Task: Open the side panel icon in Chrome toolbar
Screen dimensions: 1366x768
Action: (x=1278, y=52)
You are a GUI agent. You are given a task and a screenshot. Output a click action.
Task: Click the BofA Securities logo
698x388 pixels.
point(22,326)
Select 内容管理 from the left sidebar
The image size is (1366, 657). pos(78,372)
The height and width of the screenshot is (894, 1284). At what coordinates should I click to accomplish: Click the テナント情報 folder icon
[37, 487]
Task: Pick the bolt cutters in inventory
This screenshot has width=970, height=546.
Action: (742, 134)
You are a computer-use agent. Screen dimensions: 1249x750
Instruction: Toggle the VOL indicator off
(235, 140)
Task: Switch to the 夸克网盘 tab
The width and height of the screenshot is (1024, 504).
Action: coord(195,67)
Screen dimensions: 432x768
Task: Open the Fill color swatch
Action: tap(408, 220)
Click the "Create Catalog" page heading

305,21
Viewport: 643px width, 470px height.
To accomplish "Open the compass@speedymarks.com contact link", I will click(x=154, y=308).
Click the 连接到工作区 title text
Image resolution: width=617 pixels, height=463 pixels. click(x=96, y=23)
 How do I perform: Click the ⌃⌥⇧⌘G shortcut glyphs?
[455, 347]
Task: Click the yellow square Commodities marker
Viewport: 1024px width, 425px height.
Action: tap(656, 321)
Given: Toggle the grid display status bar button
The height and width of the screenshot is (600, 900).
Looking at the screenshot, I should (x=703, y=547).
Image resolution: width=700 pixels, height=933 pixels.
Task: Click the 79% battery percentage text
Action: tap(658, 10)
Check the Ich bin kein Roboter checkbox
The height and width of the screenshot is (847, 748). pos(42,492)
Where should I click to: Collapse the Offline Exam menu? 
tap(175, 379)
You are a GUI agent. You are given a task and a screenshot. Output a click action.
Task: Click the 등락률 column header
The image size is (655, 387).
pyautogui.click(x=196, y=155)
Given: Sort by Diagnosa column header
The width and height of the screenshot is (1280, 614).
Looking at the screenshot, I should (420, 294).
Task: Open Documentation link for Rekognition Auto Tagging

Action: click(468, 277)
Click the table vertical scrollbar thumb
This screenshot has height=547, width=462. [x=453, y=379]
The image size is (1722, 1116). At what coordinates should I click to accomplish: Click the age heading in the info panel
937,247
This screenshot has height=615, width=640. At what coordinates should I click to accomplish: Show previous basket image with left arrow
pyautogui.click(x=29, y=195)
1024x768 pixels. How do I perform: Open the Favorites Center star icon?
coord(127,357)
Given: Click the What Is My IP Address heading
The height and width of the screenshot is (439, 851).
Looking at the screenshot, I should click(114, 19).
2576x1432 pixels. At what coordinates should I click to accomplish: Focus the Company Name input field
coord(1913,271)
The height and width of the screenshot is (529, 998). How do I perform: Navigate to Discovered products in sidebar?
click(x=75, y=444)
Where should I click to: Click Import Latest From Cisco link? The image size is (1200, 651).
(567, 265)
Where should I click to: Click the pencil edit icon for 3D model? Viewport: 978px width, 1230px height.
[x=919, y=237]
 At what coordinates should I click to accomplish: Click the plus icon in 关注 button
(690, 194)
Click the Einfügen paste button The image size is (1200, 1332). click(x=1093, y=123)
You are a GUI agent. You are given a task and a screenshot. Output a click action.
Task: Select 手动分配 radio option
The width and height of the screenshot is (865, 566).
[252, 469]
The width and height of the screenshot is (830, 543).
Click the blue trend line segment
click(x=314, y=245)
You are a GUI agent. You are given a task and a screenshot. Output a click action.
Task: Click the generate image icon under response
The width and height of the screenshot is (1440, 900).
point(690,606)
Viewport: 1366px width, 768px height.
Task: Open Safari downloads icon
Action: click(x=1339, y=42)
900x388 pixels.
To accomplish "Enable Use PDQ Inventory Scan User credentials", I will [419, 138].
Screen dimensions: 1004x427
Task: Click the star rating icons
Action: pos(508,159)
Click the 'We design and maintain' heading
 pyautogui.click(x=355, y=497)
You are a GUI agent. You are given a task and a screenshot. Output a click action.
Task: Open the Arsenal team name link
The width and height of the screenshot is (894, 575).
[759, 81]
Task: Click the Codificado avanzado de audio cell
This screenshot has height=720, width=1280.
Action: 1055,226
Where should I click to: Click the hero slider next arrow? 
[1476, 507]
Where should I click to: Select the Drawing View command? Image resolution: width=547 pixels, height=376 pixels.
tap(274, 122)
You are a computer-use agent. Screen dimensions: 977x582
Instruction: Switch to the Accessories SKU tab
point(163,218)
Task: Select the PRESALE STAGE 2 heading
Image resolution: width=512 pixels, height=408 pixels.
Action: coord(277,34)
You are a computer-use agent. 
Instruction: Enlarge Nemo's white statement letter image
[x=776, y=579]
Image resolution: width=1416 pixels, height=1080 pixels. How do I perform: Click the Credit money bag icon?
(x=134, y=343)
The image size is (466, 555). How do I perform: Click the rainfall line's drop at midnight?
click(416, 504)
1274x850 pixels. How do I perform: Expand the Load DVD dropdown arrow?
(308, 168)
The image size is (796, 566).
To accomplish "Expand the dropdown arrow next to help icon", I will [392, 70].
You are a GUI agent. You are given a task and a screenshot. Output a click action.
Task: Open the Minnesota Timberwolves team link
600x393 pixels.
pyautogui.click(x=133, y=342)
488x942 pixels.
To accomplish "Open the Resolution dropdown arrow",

Assignment.
Give the complete listing a second time, exactly as it reads.

Solution for this task.
Task: Open the side panel icon in Chrome toolbar
Screen dimensions: 1366x768
Action: (x=1278, y=52)
You are a GUI agent. You are given a task and a screenshot. Output a click action.
Task: Click the BofA Securities logo
698x388 pixels.
point(22,326)
Select 内容管理 from the left sidebar
The image size is (1366, 657). pos(78,372)
The height and width of the screenshot is (894, 1284). At what coordinates should I click to accomplish: Click the テナント情報 folder icon
[37, 487]
Task: Pick the bolt cutters in inventory
This screenshot has width=970, height=546.
Action: (742, 134)
You are a computer-use agent. Screen dimensions: 1249x750
Instruction: Toggle the VOL indicator off
(235, 140)
Task: Switch to the 夸克网盘 tab
The width and height of the screenshot is (1024, 504).
Action: coord(195,67)
Screen dimensions: 432x768
Task: Open the Fill color swatch
Action: tap(408, 220)
Click the "Create Catalog" page heading

305,21
Viewport: 643px width, 470px height.
To accomplish "Open the compass@speedymarks.com contact link", I will click(x=154, y=308).
Click the 连接到工作区 title text
Image resolution: width=617 pixels, height=463 pixels. click(x=96, y=23)
 How do I perform: Click the ⌃⌥⇧⌘G shortcut glyphs?
[455, 347]
Task: Click the yellow square Commodities marker
Viewport: 1024px width, 425px height.
Action: tap(656, 321)
Given: Toggle the grid display status bar button
The height and width of the screenshot is (600, 900).
Looking at the screenshot, I should (x=703, y=547).
Image resolution: width=700 pixels, height=933 pixels.
Task: Click the 79% battery percentage text
Action: tap(658, 10)
Check the Ich bin kein Roboter checkbox
The height and width of the screenshot is (847, 748). pos(42,492)
Where should I click to: Collapse the Offline Exam menu? 
tap(175, 379)
You are a GUI agent. You are given a task and a screenshot. Output a click action.
Task: Click the 등락률 column header
The image size is (655, 387).
pyautogui.click(x=196, y=155)
Given: Sort by Diagnosa column header
The width and height of the screenshot is (1280, 614).
Looking at the screenshot, I should (420, 294).
Task: Open Documentation link for Rekognition Auto Tagging

Action: click(468, 277)
Click the table vertical scrollbar thumb
This screenshot has height=547, width=462. [x=453, y=379]
The image size is (1722, 1116). At what coordinates should I click to accomplish: Click the age heading in the info panel
937,247
This screenshot has height=615, width=640. At what coordinates should I click to accomplish: Show previous basket image with left arrow
pyautogui.click(x=29, y=195)
1024x768 pixels. How do I perform: Open the Favorites Center star icon?
coord(127,357)
Given: Click the What Is My IP Address heading
The height and width of the screenshot is (439, 851).
Looking at the screenshot, I should click(114, 19).
2576x1432 pixels. At what coordinates should I click to accomplish: Focus the Company Name input field
coord(1913,271)
The height and width of the screenshot is (529, 998). How do I perform: Navigate to Discovered products in sidebar?
click(x=75, y=444)
Where should I click to: Click Import Latest From Cisco link? The image size is (1200, 651).
(567, 265)
Where should I click to: Click the pencil edit icon for 3D model? Viewport: 978px width, 1230px height.
[x=919, y=237]
 At what coordinates should I click to accomplish: Click the plus icon in 关注 button
(690, 194)
Click the Einfügen paste button The image size is (1200, 1332). click(x=1093, y=123)
You are a GUI agent. You are given a task and a screenshot. Output a click action.
Task: Select 手动分配 radio option
The width and height of the screenshot is (865, 566).
[252, 469]
The width and height of the screenshot is (830, 543).
Click the blue trend line segment
click(x=314, y=245)
You are a GUI agent. You are given a task and a screenshot. Output a click action.
Task: Click the generate image icon under response
The width and height of the screenshot is (1440, 900).
point(690,606)
Viewport: 1366px width, 768px height.
Task: Open Safari downloads icon
Action: click(x=1339, y=42)
900x388 pixels.
To accomplish "Enable Use PDQ Inventory Scan User credentials", I will [419, 138].
Screen dimensions: 1004x427
Task: Click the star rating icons
Action: pos(508,159)
Click the 'We design and maintain' heading
 pyautogui.click(x=355, y=497)
You are a GUI agent. You are given a task and a screenshot. Output a click action.
Task: Open the Arsenal team name link
The width and height of the screenshot is (894, 575).
[759, 81]
Task: Click the Codificado avanzado de audio cell
This screenshot has height=720, width=1280.
Action: 1055,226
Where should I click to: Click the hero slider next arrow? 
[1476, 507]
Where should I click to: Select the Drawing View command? Image resolution: width=547 pixels, height=376 pixels.
tap(274, 122)
You are a computer-use agent. Screen dimensions: 977x582
Instruction: Switch to the Accessories SKU tab
point(163,218)
Task: Select the PRESALE STAGE 2 heading
Image resolution: width=512 pixels, height=408 pixels.
Action: coord(277,34)
You are a computer-use agent. 
Instruction: Enlarge Nemo's white statement letter image
[x=776, y=579]
Image resolution: width=1416 pixels, height=1080 pixels. How do I perform: Click the Credit money bag icon?
(x=134, y=343)
The image size is (466, 555). How do I perform: Click the rainfall line's drop at midnight?
click(416, 504)
1274x850 pixels. How do I perform: Expand the Load DVD dropdown arrow?
(308, 168)
The image size is (796, 566).
To accomplish "Expand the dropdown arrow next to help icon", I will [392, 70].
You are a GUI agent. You are given a task and a screenshot. Output a click action.
Task: Open the Minnesota Timberwolves team link
600x393 pixels.
pyautogui.click(x=133, y=342)
488x942 pixels.
To accomplish "Open the Resolution dropdown arrow",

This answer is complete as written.